CBS 2’s Chris Tye has now learned the school is playing landlord too.

“Parker is playing real estate like they’re playing Monopoly,” said condo owner Jerry Savoy.

The playing board has Francis Parker School landlocked in the middle. Lincoln Park Zoo sits right to its east, Clark Street to its west, and Webster Avenue to its south.

That leaves the area to the north of the school facing Belden Avenue quite attractive.

Savoy said Belden Avenue might as well be Park Place on the Monopoly board for the school.

Parker’s attempt to buy the condo buildings outright failed. So they have sped up efforts to buy individual condos – and condo voting rights – in Savoy’s building.

“They really are being bullies,” Savoy said. “I know that they are.”

Savoy said Parker controls six of 15 condos, 40 percent of building control. A “controlling interest” would require 85 percent.”

At a public meeting, a school representative said, “We bought those two units under the cover of night.” The school later apologized for that phrasing.

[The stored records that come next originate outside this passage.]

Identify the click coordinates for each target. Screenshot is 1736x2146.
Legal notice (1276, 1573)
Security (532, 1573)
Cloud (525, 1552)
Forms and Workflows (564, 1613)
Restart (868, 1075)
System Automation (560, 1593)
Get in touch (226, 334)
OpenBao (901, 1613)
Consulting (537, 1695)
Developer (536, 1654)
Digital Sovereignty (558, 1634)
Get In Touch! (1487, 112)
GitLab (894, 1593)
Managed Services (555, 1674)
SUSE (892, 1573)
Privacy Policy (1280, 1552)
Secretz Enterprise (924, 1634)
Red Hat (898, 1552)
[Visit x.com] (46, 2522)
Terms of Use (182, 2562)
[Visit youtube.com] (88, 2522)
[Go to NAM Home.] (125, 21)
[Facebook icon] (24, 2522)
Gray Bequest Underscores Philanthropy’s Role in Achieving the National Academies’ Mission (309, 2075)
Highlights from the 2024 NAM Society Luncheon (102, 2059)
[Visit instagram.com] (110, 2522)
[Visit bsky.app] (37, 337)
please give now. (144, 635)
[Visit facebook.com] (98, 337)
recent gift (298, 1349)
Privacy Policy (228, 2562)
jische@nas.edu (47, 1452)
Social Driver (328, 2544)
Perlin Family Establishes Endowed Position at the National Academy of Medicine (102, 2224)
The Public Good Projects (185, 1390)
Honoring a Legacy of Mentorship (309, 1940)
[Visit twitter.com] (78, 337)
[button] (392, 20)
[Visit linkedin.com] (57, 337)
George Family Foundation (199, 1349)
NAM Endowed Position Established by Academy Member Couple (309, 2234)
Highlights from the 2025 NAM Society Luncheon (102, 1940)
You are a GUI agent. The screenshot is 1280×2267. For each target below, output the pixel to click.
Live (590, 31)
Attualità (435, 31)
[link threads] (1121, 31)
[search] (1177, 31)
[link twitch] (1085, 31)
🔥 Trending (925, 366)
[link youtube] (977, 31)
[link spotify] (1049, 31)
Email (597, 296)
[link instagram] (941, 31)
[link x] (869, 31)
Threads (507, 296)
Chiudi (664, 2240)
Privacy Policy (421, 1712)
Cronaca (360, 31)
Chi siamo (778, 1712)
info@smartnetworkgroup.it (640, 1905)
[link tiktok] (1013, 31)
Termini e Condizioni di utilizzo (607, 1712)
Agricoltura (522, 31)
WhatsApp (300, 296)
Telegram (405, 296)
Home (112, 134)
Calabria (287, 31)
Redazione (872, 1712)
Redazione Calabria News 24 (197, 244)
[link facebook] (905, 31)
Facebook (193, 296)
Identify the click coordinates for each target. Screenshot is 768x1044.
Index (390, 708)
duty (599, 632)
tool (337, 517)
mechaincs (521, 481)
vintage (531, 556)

But indeed Parker has been buying up units.

“So Parker owns the first- and the third-floor of this tier of the building,” Savoy said.

And inside at least one unit on the first floor, there is new friction. Savoy said a renter was allowed in.

Condo rules prevent renting if the owner’s been in for “a period of less than one year.”

In a statement, Parker said “will follow all applicable legal and real estate transaction and occupancy guidelines.”

But Savoy said the school is not doing so.

“They knew what bylaws and rules they’re expected to abide by, and they’ve completely disregarded them,” he said.

In an effort that could not be ignored, Savoy and community activists have begun protesting Francis W. Parker open houses. They hope to open the eyes of the next generation of families living on the north end of the gaming board.

“This is not a real estate transaction to us,” Savoy said. “This is our home.”

CBS 2 offered Francis W. Parker School an option for an on-camera interview. They denied our request.